AshCivilisation self-destruction, justifications of. Imagine if you will a world like ours, with a race of individuals reasonably similar to humans; especially these individuals have a strong drive for personal survival. This world is advancing rapidly in terms of technology and energy use density ...

 
@JavaScriptCoder Methyl radicals are my favorite!
 
Ash
@AndyD273 Mild methanol poisoning does make you wish you were dead, for days afterward.
 
@Hosch250 Field computations are so very expensive. Holy mother of CPU burn.
@Ash I don't drink them. I just plan to really fun chemistry with them :)
 
Ash
@Green I don't drink it on purpose but I have had one very nasty experience with badly made homebrew.
 
5:48 PM
@Ash beer or distilled?
 
Ash
@Green Distilled, poorly.
 
@Green Expensive as in renting CPU time, or expensive as in lots of cycles needed?
 
I hear the voice of experience speaking.
 
@Ash Oh....oh no. There's a reason you have to be licensed to make that stuff.
@AndyD273 All of the above.
 
@Green Are you running it through one of the cloud compute platforms, like Amazons or Microsofts?
 
5:50 PM
@Ash I have negative interest in going blind because some idiot couldn't get his temperatures right.
@AndyD273 I'm not referring to cost per cycle rather to $n * cost/cycle$ where $n$ is a really huge number.
Finite Element simulations have to solve each "frame" of the solution many times then jump to the next frame.
 
Ash
@Green Not over here you don't, anyone can get a home kit here.
 
A lot of the equations of interest have no direct solution so you have to numerically solve them which is very expensive.
 
Ash
@Green It's not really about temperature it's about knowing how much methanol to expect and then dumping several times that much off the top of the distillation.
 
@Ash Ah. I betray my ignorance of distillation techniques and workflows. My apologies.
@AndyD273 And each time step may be on the order of 0.00001 seconds. (well, depending on the process and the simulation).
 
Ash
@Green Temperature does play a role, in that the methanol has a lower boiling point and can be relied on to be in the first part of the distillate, otherwise the dumping technique wouldn't work either. The laws about brewing, and growing tobacco, are a bit odd here, you can do it but you have to be consuming it yourself.
 
6:47 PM
@Ash Where, approximately, is "here"?
 
Ash
7:04 PM
@Green New Zealand
 
@Ash Nice! My sister lives outside ChristChurch.
 
Ash
@Green Cool we're up in the North Island but close enough to the west coast that the weather is lousy.
 
 
2 hours later…
8:55 PM
@Green You have a sister that lives in New Zealand?
 
@James I do.
 
How exactly did that happen?
"I think Ill move from the US to New Zealand" is no small thing.
 
Well, she got a plane then sat still for a long time then got off the plane. Someone handed her a bunch of books with instructions "read all these" then she stayed.
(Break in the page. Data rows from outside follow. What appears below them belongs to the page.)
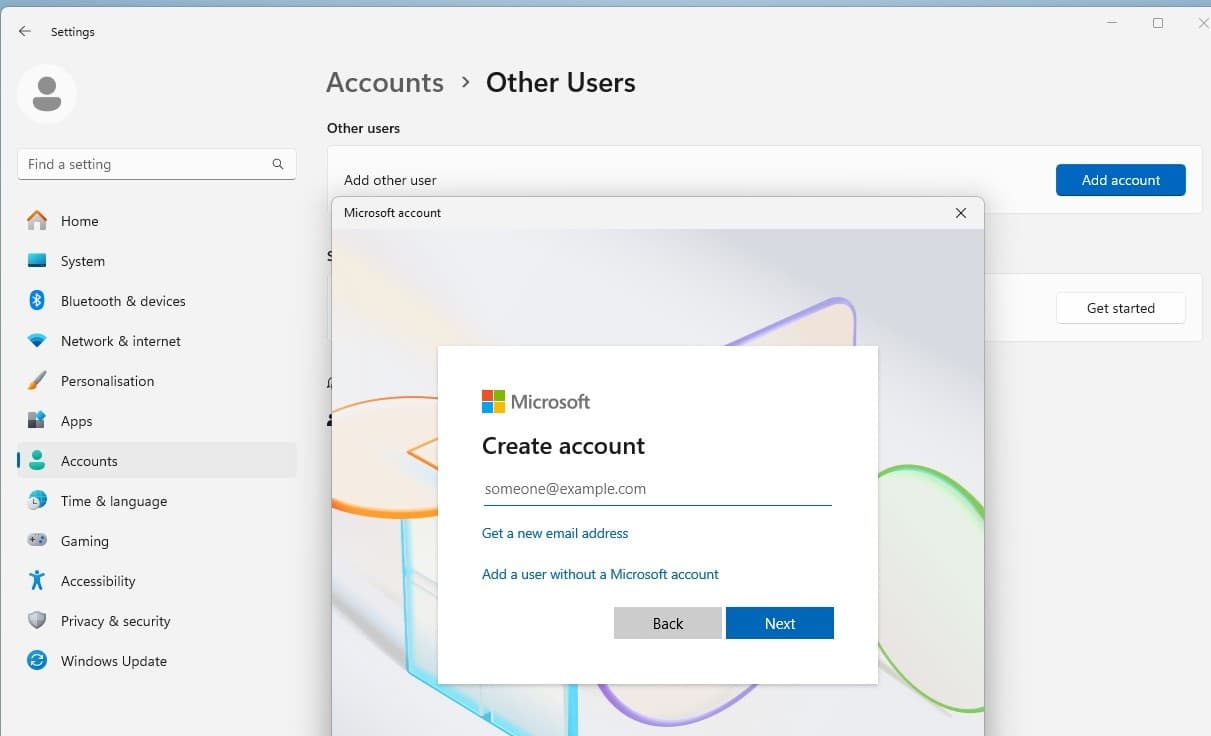Open System settings via monitor icon

37,261
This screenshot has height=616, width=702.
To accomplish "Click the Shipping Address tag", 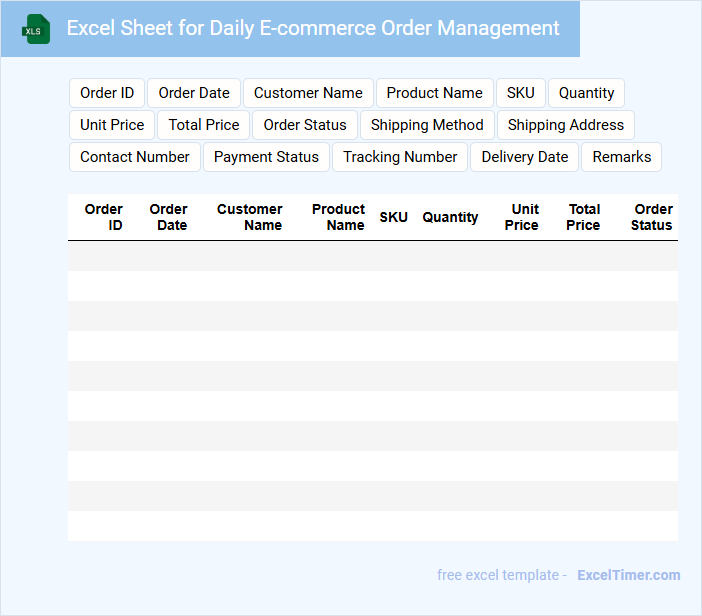I will pyautogui.click(x=565, y=125).
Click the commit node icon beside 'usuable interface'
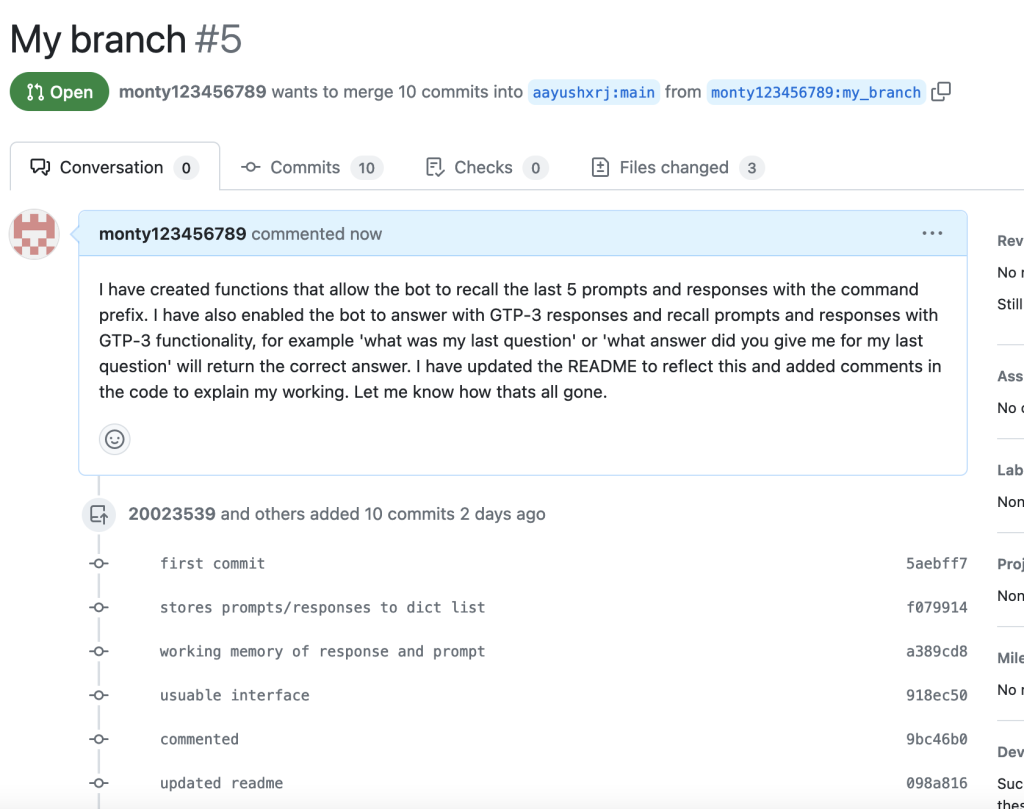The width and height of the screenshot is (1024, 809). click(x=99, y=695)
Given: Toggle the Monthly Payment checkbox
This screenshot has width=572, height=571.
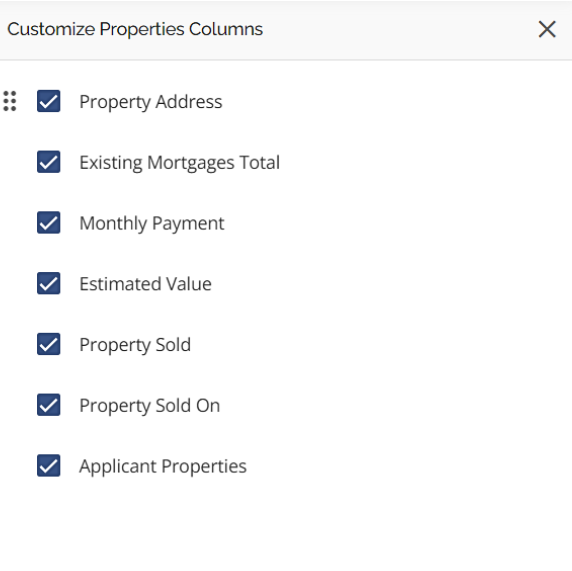Looking at the screenshot, I should (x=49, y=223).
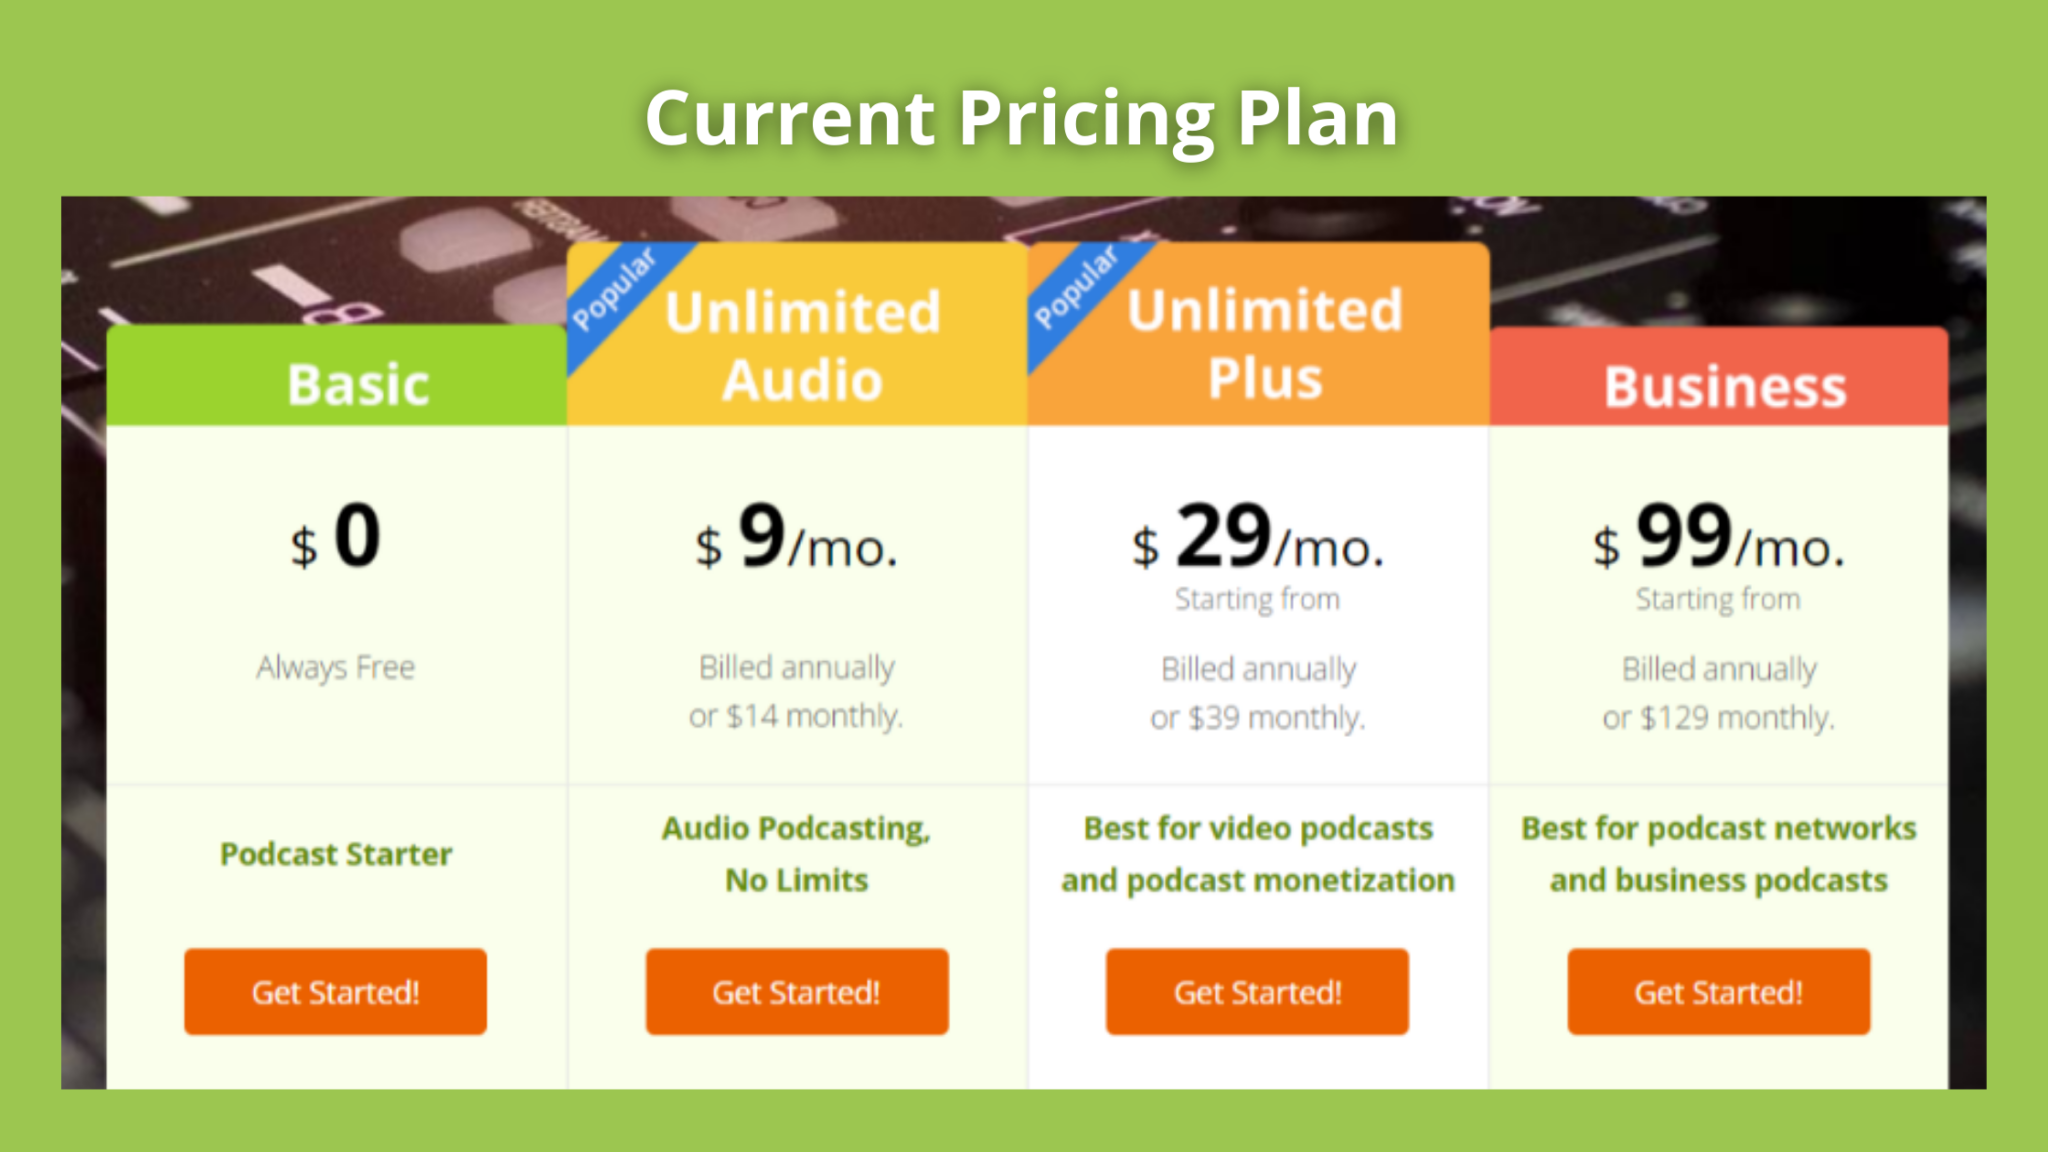Click the $99/mo. price
2048x1152 pixels.
point(1718,540)
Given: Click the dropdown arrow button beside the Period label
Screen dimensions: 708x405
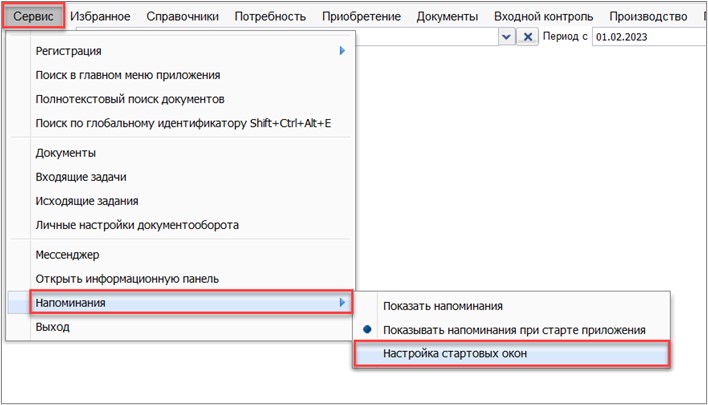Looking at the screenshot, I should (x=507, y=36).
There's a world class emergency preparedness college in ChristChurch. She went to study there and ended up staying.
 
...thats pretty sweet.
 
@James It's valuable work, even though it doesn't pay very well.
 
8:59 PM
I've thought about taking my skills to FEMA or a disaster response non-profit. It fits well with what I did in the Air Force.
 
She needed help with homework once. She had a cliff face that she needed to figure out the odds of collapse and the likelihood of fatalities.
 
Like...just day to day "will it collapse" or "in X situation what is the likelyhood it will collapse?"
 
My WB was strong that day, I can tell you. (Said to the tune of youtu.be/xSp5QwKRwqM?t=127 )
@James Like, "rush hour, 5.5 magnitude earth quake. How far will the rocks go and what's the biggest danger zone?"
 
@Green That's some crazy complicated analysis.
...I'm guessing.
 
@James I can be. There's a bunch of parameters that you need but cannot know. What are the fault lines in the hill above the cliff face? Do they run parallel to the cliff face or some other angle?
Interestingly, it's easiest to come up with worst case scenarios.
You can do Fermi Approximations all day.